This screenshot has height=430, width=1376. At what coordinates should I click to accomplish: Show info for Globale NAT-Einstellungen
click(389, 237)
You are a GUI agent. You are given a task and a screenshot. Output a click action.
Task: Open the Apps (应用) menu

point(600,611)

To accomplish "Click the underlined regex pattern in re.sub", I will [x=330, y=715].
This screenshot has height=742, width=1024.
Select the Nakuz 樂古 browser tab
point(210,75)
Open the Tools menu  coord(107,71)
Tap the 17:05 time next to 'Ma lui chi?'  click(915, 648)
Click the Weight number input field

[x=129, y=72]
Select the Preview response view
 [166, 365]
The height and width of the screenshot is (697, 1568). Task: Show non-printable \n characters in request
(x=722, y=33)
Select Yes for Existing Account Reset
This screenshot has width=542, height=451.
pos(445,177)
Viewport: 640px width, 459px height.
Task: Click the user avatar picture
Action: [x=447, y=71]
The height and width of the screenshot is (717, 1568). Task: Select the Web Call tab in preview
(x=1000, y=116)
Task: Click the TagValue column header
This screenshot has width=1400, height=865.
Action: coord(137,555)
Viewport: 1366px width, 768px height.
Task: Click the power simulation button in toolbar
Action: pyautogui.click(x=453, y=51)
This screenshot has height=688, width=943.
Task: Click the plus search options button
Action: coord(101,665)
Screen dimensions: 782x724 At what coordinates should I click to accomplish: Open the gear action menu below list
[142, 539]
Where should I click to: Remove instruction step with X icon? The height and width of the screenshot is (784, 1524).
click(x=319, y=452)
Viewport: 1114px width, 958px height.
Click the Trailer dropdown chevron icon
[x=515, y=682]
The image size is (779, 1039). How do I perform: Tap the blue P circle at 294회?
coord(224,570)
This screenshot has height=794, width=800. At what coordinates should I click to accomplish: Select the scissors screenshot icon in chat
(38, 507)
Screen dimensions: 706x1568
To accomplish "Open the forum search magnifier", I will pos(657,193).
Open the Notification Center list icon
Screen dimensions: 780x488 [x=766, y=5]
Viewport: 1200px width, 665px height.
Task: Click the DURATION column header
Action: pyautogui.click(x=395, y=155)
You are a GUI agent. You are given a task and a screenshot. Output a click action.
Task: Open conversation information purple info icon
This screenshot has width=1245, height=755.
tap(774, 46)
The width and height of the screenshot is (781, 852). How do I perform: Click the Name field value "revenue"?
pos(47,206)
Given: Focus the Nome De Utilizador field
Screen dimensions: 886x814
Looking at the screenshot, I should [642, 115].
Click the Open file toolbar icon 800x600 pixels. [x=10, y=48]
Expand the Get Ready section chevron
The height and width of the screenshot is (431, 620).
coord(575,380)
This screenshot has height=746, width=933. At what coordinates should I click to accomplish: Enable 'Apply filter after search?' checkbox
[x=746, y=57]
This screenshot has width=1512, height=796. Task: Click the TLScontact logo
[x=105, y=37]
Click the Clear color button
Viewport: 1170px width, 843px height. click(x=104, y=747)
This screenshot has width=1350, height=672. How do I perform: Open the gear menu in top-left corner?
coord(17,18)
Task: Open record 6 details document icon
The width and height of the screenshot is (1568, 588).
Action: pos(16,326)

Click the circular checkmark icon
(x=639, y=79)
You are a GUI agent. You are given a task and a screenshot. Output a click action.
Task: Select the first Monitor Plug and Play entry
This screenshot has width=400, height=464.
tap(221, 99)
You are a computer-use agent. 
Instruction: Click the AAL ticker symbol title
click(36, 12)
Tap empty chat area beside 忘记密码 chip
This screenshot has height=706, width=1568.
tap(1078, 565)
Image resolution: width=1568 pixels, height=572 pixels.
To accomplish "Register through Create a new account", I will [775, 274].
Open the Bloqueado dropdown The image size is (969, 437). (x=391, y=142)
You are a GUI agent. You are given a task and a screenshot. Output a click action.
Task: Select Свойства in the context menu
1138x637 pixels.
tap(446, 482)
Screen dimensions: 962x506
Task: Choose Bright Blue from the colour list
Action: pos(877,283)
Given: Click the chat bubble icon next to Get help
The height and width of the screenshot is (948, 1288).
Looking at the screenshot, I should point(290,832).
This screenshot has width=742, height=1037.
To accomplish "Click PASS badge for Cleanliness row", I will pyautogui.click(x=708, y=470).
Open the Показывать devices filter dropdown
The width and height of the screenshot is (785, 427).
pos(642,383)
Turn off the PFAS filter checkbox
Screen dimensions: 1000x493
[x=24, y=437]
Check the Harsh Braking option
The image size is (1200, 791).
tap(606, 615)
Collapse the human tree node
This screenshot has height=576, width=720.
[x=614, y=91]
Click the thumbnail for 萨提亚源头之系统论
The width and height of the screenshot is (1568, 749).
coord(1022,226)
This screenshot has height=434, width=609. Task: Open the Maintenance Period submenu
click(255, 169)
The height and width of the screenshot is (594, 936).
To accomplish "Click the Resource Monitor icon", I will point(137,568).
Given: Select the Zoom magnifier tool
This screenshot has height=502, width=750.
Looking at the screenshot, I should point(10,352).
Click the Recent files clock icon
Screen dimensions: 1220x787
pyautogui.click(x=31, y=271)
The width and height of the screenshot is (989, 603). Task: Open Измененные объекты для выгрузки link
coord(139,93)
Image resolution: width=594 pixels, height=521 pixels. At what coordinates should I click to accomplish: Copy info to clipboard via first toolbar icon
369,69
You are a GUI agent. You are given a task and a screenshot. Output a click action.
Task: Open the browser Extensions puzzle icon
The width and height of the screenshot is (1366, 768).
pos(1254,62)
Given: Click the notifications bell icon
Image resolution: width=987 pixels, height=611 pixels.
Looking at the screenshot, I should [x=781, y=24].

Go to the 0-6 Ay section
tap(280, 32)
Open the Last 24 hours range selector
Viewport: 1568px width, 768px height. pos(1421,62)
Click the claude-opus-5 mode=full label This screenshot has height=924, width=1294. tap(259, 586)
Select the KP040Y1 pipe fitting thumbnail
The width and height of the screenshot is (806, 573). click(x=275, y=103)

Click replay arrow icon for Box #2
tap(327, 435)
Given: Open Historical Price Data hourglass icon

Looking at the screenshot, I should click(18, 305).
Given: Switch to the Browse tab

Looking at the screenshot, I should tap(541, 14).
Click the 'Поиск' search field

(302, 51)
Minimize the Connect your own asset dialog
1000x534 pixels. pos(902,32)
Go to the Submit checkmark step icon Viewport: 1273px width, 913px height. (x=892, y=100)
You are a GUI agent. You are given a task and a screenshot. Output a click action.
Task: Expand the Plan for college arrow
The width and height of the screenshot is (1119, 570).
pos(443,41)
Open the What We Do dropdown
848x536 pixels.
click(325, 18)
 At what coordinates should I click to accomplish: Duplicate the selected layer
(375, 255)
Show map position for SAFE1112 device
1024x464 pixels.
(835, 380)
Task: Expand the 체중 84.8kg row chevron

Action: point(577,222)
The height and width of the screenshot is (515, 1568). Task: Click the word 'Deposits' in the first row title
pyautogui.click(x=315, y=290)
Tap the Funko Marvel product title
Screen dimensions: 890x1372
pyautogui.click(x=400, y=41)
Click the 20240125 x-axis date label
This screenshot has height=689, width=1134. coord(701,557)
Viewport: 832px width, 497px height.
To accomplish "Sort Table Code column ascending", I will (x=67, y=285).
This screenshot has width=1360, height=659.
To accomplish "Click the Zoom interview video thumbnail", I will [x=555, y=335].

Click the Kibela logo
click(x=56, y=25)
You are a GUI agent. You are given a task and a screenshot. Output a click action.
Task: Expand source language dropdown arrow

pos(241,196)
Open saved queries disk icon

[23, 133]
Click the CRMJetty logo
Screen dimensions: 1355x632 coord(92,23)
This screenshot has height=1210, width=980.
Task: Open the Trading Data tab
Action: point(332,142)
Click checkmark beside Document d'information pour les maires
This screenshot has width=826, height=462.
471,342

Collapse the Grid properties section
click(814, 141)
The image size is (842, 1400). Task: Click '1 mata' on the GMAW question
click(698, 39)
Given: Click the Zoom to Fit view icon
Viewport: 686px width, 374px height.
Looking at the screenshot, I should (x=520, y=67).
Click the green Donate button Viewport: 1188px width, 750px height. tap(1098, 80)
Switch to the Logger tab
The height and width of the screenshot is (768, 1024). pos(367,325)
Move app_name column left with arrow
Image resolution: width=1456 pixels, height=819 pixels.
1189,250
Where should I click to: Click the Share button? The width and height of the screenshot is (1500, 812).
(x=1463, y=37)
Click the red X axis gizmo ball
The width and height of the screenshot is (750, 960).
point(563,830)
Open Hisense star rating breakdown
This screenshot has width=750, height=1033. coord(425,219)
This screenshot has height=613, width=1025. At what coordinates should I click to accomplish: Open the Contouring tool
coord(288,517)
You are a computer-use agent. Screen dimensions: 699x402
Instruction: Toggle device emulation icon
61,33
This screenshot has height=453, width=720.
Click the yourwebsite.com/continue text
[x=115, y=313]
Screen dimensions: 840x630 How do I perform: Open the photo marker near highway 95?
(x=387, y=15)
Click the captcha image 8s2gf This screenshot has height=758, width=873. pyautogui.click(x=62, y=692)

• Task requirements
Using the entries above, output exactly the lines between the line holding "The height and width of the screenshot is (515, 1568)." and the line holding "This screenshot has width=1360, height=659.", end lines included, and nothing more.

• Exercise answer
The height and width of the screenshot is (515, 1568). Task: Click the word 'Deposits' in the first row title
pyautogui.click(x=315, y=290)
Tap the Funko Marvel product title
Screen dimensions: 890x1372
pyautogui.click(x=400, y=41)
Click the 20240125 x-axis date label
This screenshot has height=689, width=1134. coord(701,557)
Viewport: 832px width, 497px height.
To accomplish "Sort Table Code column ascending", I will (x=67, y=285).
This screenshot has width=1360, height=659.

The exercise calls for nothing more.